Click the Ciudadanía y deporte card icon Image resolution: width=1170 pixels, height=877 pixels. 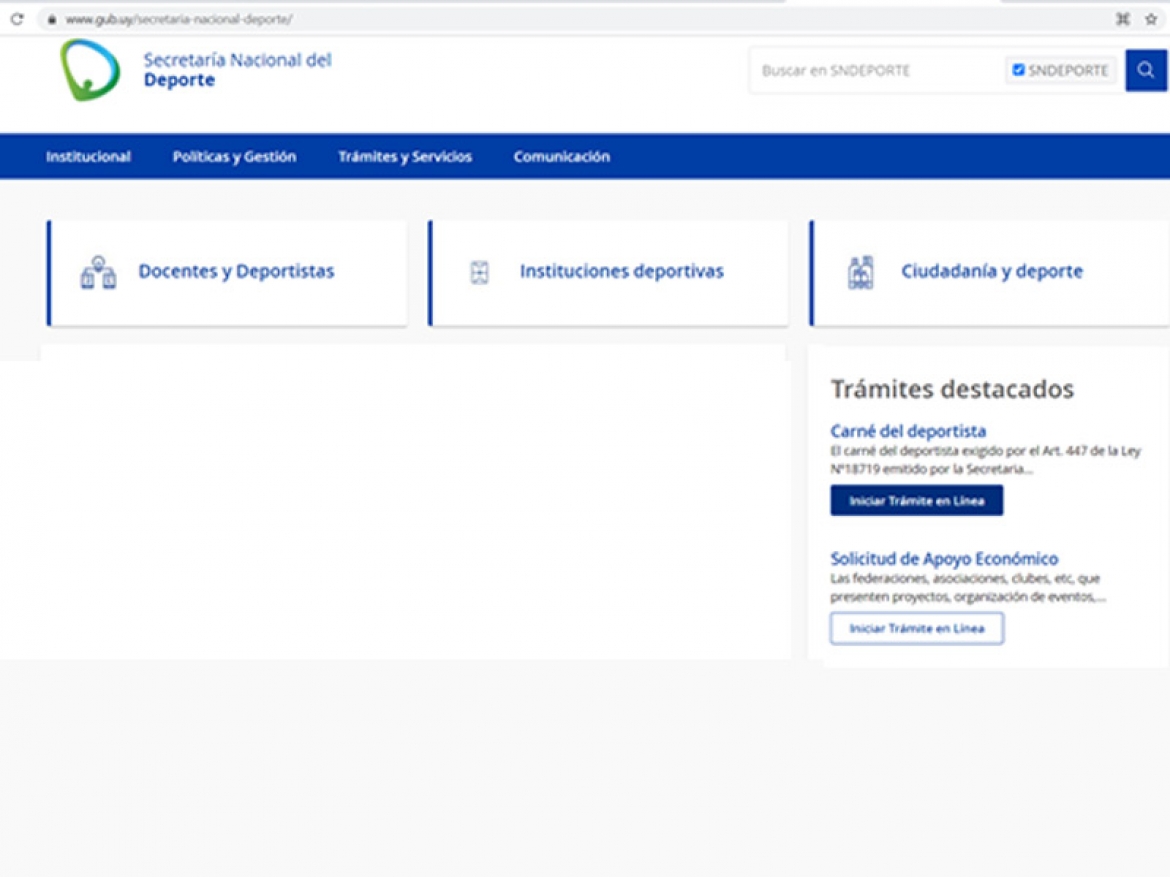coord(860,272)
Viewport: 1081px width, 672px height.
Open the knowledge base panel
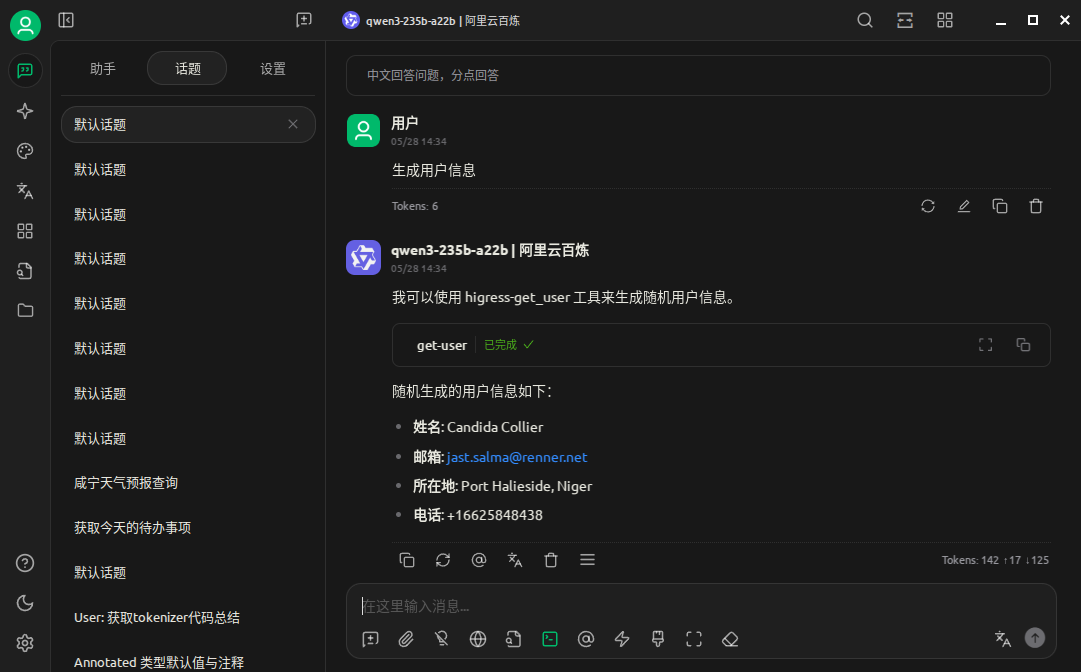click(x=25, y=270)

==

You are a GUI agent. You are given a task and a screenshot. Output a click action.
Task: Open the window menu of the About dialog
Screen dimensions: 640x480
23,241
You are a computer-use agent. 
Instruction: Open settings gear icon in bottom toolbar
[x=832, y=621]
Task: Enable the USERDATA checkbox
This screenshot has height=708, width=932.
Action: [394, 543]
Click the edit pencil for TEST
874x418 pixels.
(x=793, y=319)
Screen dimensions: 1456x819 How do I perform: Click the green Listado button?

THE PROBLEM: All lines above holding the word "agent" make up the answer; copy each one.

ANSWER AREA:
You are a GUI agent. You are given a task and a screenshot. Output a click action.
You are a computer-use agent. 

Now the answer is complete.